INTELLIGENT Design, the idea that God intervened “scientifically” in evolution to create complicated parts of biology such as the human eye, is neither sound science nor good theology, says the International Society for Science and Religion (ISSR).
Intelligent Design theorists did not even have proper research programmes to make their points, the ISSR report says. Instead, what they believed was against science, says the seven leading scientists who prepared the statement for the ISSR, a scholarly body devoted to dialogue between science and world faiths.
The whole of the society’s membership, many of whom are Christian, was involved in consultation about the statement, which was published last week. It says that the society “greatly values modern science, while deploring efforts to drive a wedge between science and religion”. Scientific method allowed scientists from many different religious backgrounds to work together.
“This approach does not deny the existence of a metaphysical realm, but rather opens up the natural world to a range of explorations that have been incredibly productive.” It also says that biology and religion operated “at different and non-competing levels”.
Intelligent Design, by allowing a supernatural explanation to count as science, “undercuts the very purpose of science, which is to explain the workings of nature without recourse to religious language”. Attributing
the complexity of some biological features to “a divine designer” was a “science stopper”. Most research biologists thought that even the most complex examples of biological evolution could be explained by normal scientifically understood processes.
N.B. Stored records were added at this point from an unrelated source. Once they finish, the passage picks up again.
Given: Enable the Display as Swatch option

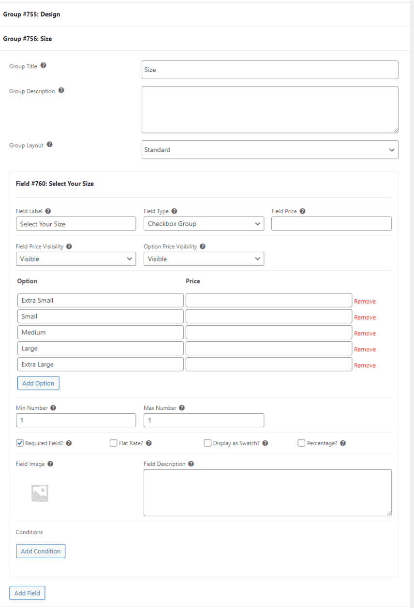Looking at the screenshot, I should (207, 443).
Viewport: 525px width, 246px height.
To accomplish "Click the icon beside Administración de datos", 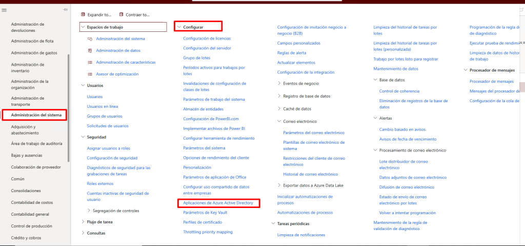I will pos(90,50).
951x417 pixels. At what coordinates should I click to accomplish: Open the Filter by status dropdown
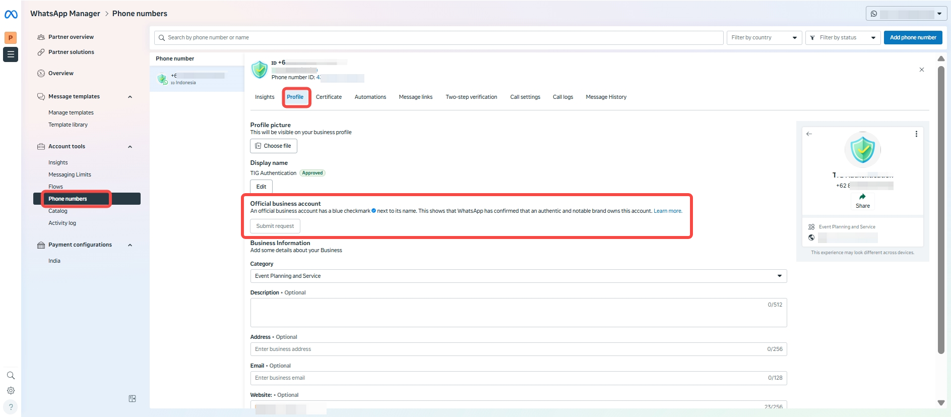[843, 38]
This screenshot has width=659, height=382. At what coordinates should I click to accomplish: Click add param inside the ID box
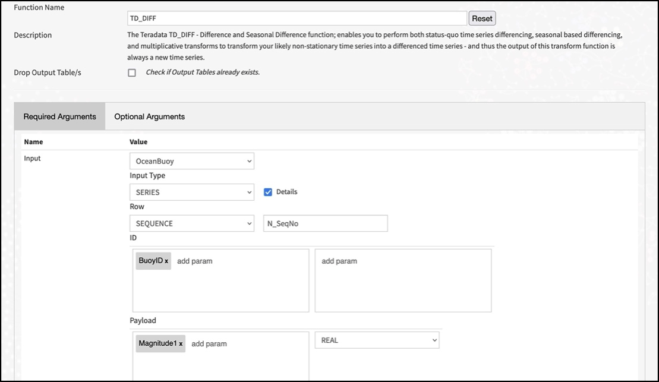196,260

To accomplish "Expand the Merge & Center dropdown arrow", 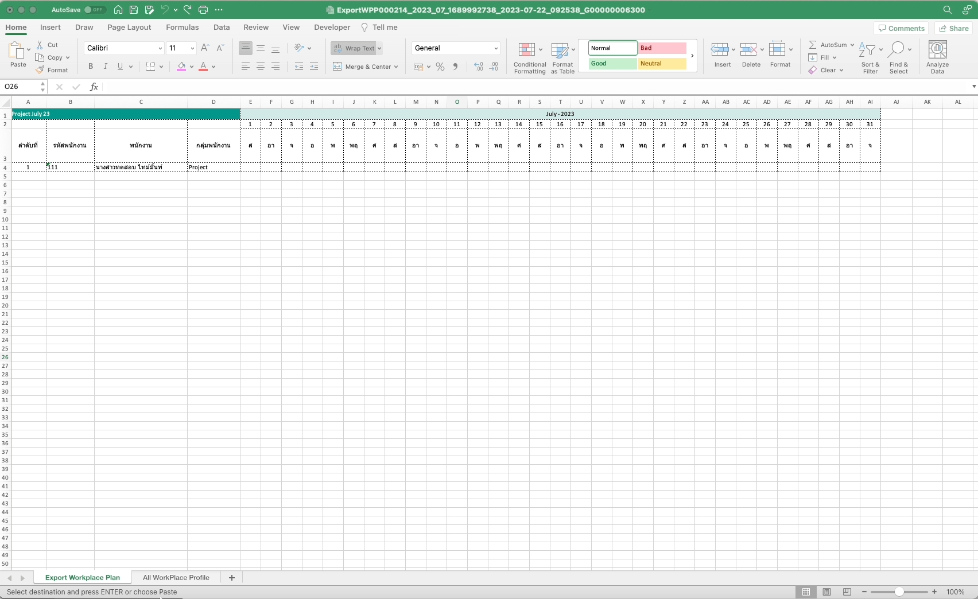I will pos(396,67).
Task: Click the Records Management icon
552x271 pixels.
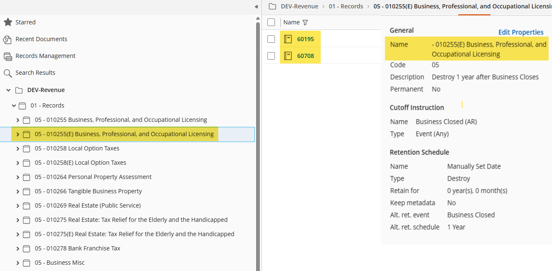Action: (x=8, y=56)
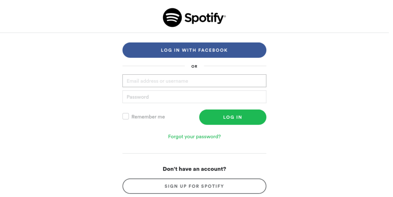Click the horizontal rule above account heading

click(194, 153)
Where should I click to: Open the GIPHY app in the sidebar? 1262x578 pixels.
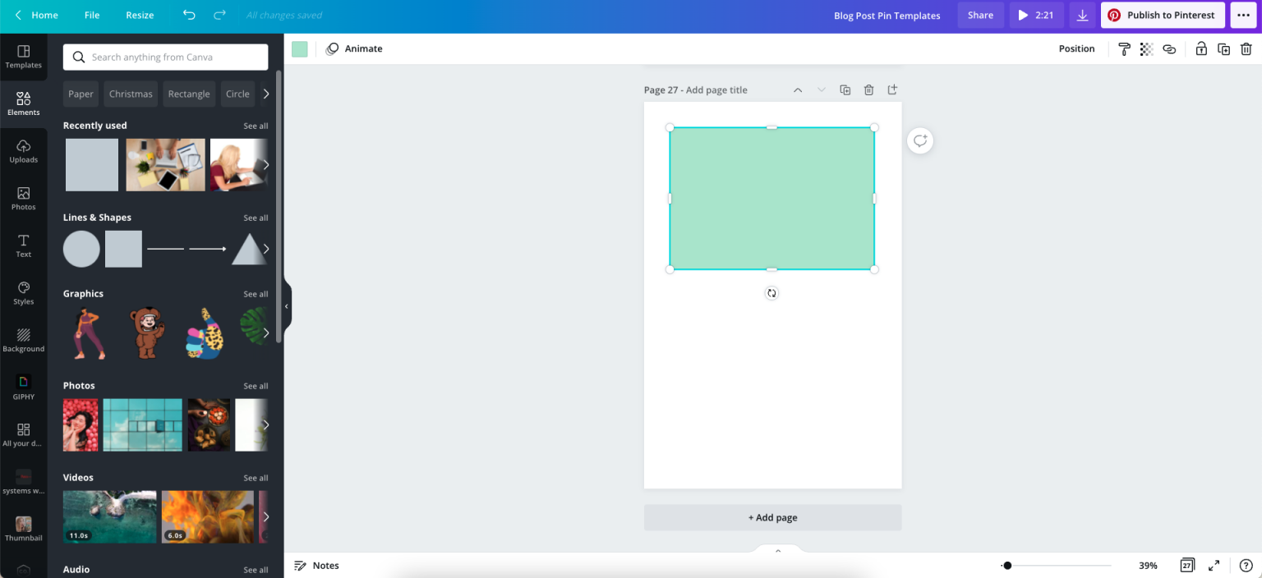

“Students of nature once considered the vertebrate eye to be too complex to explain naturally, but subsequent research has led to the conclusion that this remarkable structure can be readily understood as a product of natural selection.” What was “irreducibly complex” today might be explained naturalistically tomorrow.
The ISSR statement said Darwinian natural history did pre-empt some accounts of creation; “however, in most instances, biology and religion operate at different and non-competing levels”. Intelligent Design was not science, and science should not try to elevate itself into a comprehensive world-view.
Last year, the Revd Jan Ainsworth, the Church of England’s Chief Education Officer, said Intelligent Design could be discussed in school, but not as a scientifically based theory — only the context of the history of science, “in recognition that there are different ways of looking at the evidence”.